_CONSIGNE DONNÉE A_
Mets en tableau Markdown les lignes du listing, de celle qui contient « Open the Promosyon Spiralli Defter headline » jusqu'à la fin, sans les lignes vides, avec une colonne « N° » pour le numéro et une colonne « Ligne » pour le texte. Laisse les images de côté.

_TEXTE CHOISI_
== == ==

Ce cliché est évidemment totalement faux. Ceux qui partent ont l’habitude de payer des impôts forts depuis longtemps et n e s'en émeuvent pas.

En Mai 1981, la peur a pu pousser quelques personnes vers l’étranger pour des raisons d’analyse idéologique superficielle, mais l’exode fut finalement très limité.

Aujourd’hui, le profil de l’exilé fiscal est radicalement différent. Il ne part pas parce que Hollande arrive. Tout initié sait, du reste, que la taxation à 75% n’est qu’un épouvantail politicien qui sera  probablement censuré par le Conseil constitutionnel. Il part parce qu’il a acquis la conviction depuis 2010/2011 que les Francais non vertueux ont vécu au dessus de leurs moyens pendant 35 ans et que lui, Français vertueux qui a vécu en dessous de ses moyens et a épargné, est désormais en première ligne pour payer l’addition de tous les autres. Aucune animosité idéologique, juste un calcul froid et lucide. Même si Sarkozy (qui voulait taxer par le passeport !) avait gagné, la plupart des candidats à l’exil seraient partis. 

Les cabinets d’avocats spécialisés ont accueilli nombre de « candidats au départ » entre septembre 2010 et septembre 2011, souvent pour évaluer les avantages comparés de telle ou telle solution. Cette période est aujourd’hui dépassée : ceux qui reviennent, en nombre impressionnant, le font pour  passer à l’acte. Les cabinets correspondants à l’étranger les reçoivent sans désemparer. On a même vu des notaires genevois travailler le samedi, ce qui est assez remarquable.

Les exilés sont de tous âges et de toutes origines de fortune : des  quadras qui ont gagné de l’argent en France ou à l’étranger au moment du boom numérique  ou boursier, des grands patrons qui veulent consacrer toutes leurs forces à leur entreprise sans avoir à se préoccuper de savoir si leur rémunération sera jugée normale ou anormale par des médias plutôt orientés, des héritiers qui ont à cœur de préserver ce qu’ils ont reçu pour le transmettre aux générations suivantes, des créateurs qui n’en peuvent plus d’une réglementation étouffante et surtout, fait absolument nouveau, de  très nombreux jeunes actuellement sans fortune, mais qui savent être engagés dans des activités ou des niches qui feront demain leur fortune et qui n'ont aucune intention de combler le "trou" public français.

== == ==

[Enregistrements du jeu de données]
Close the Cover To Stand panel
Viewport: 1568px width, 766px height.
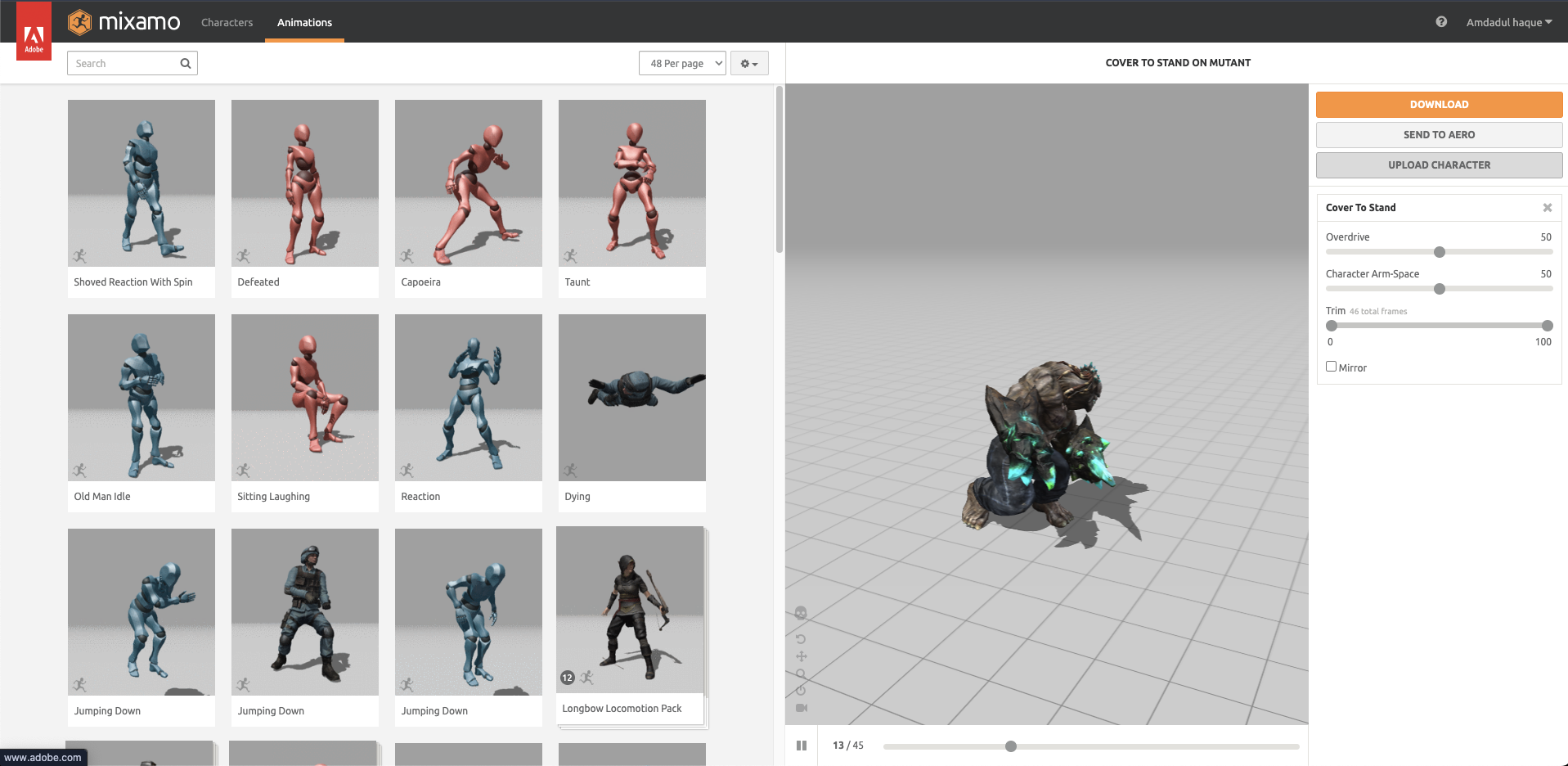[x=1547, y=208]
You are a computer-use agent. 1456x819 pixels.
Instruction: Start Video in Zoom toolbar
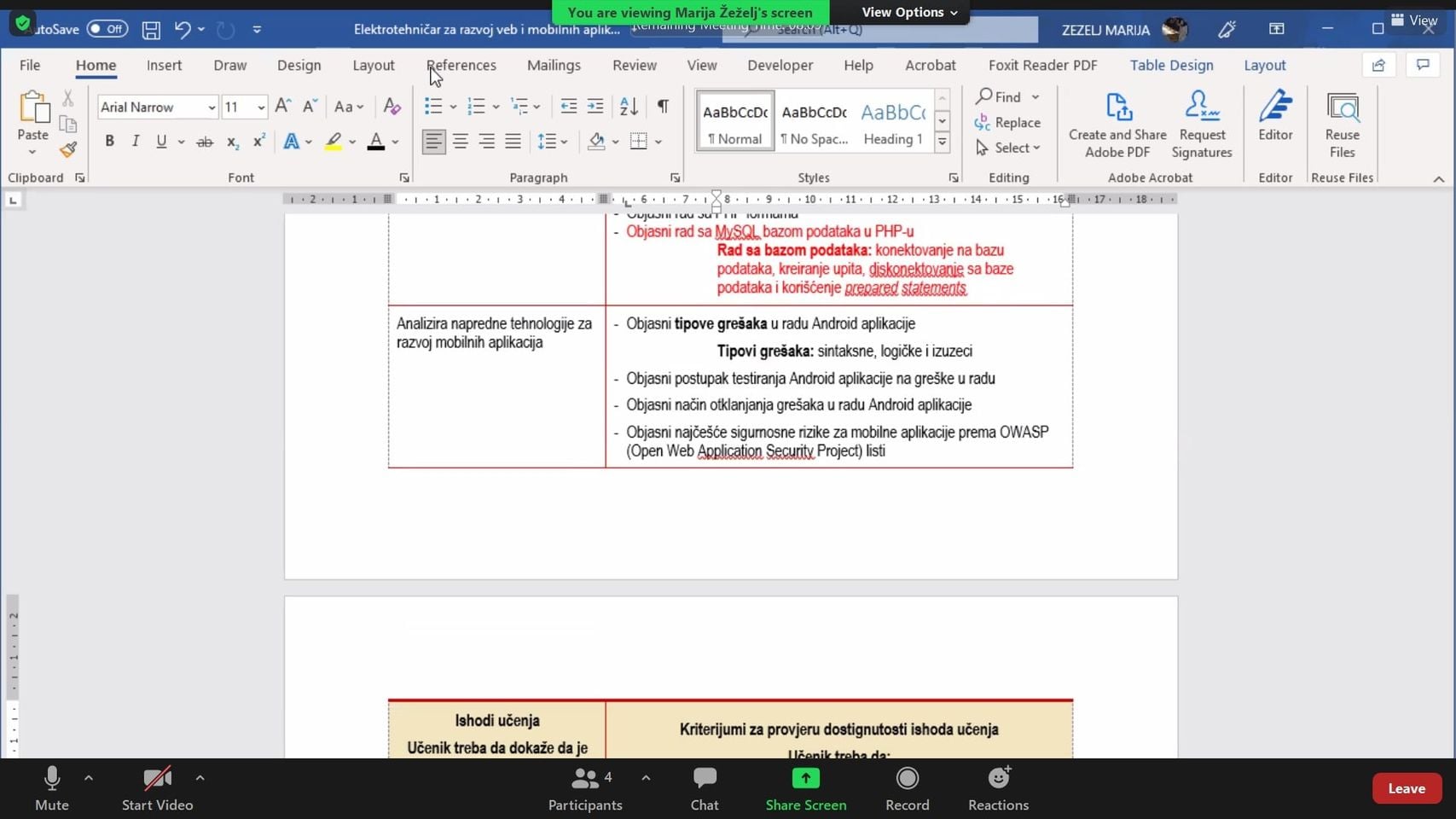point(157,788)
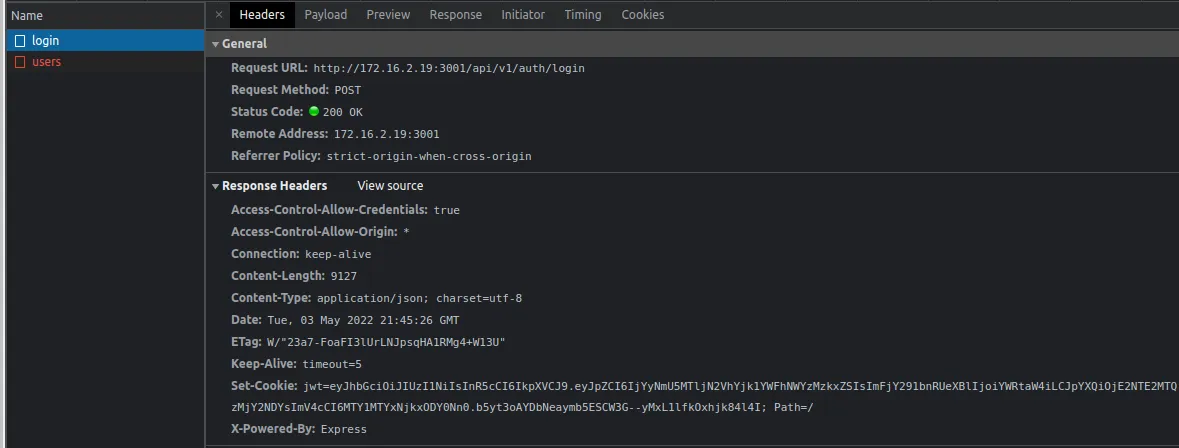Select the login request row
This screenshot has width=1179, height=448.
click(x=100, y=41)

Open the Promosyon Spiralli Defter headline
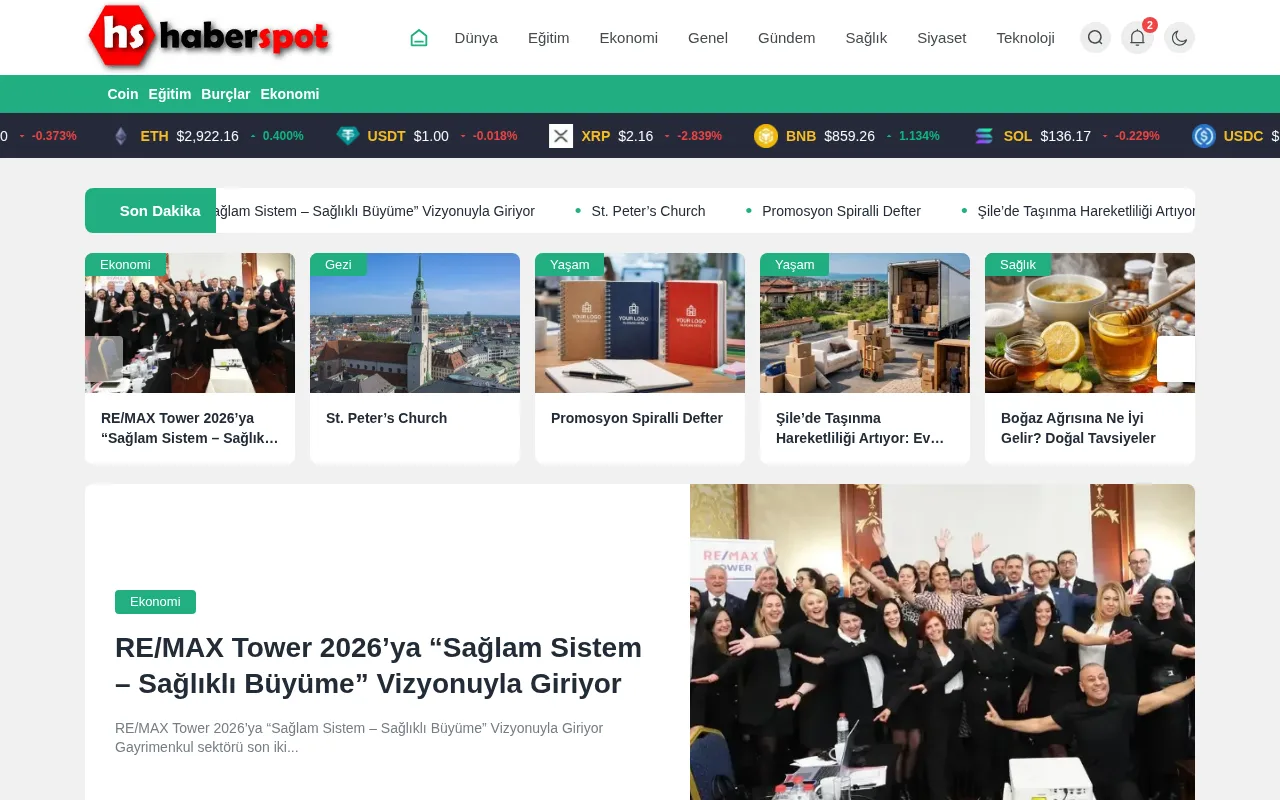[636, 418]
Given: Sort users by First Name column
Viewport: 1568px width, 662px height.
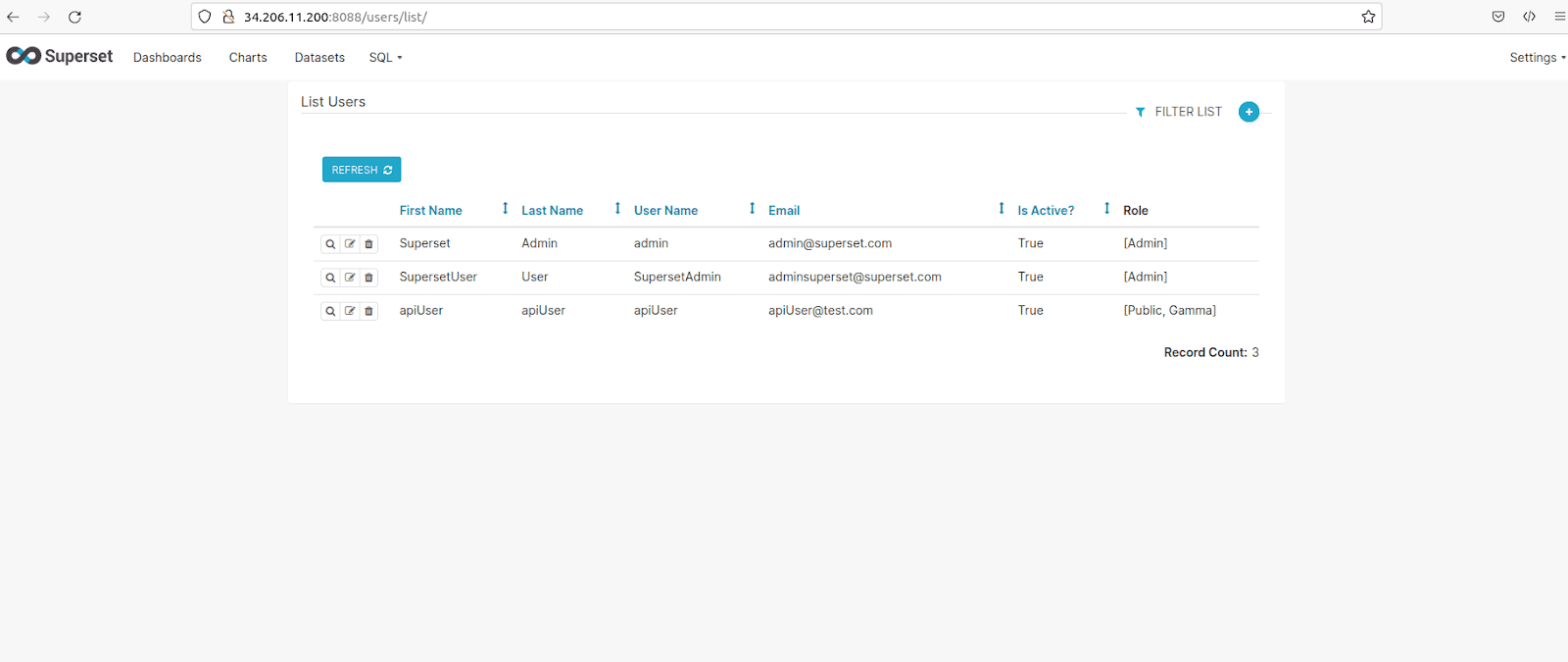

== == ==

_CONSIGNE DONNÉE B_
Recopie le passage du texte sur l'exil fiscal, de « En Mai 1981, la » à « l’exil seraient partis. ».

_RÉPONSE COMPLÈTE A_
| N° | Ligne |
|---|---|
| 1 | Open the Promosyon Spiralli Defter headline |
| 2 | [636, 418] |
| 3 | Given: Sort users by First Name column |
| 4 | Viewport: 1568px width, 662px height. |

_RÉPONSE COMPLÈTE B_
En Mai 1981, la peur a pu pousser quelques personnes vers l’étranger pour des raisons d’analyse idéologique superficielle, mais l’exode fut finalement très limité.

Aujourd’hui, le profil de l’exilé fiscal est radicalement différent. Il ne part pas parce que Hollande arrive. Tout initié sait, du reste, que la taxation à 75% n’est qu’un épouvantail politicien qui sera  probablement censuré par le Conseil constitutionnel. Il part parce qu’il a acquis la conviction depuis 2010/2011 que les Francais non vertueux ont vécu au dessus de leurs moyens pendant 35 ans et que lui, Français vertueux qui a vécu en dessous de ses moyens et a épargné, est désormais en première ligne pour payer l’addition de tous les autres. Aucune animosité idéologique, juste un calcul froid et lucide. Même si Sarkozy (qui voulait taxer par le passeport !) avait gagné, la plupart des candidats à l’exil seraient partis.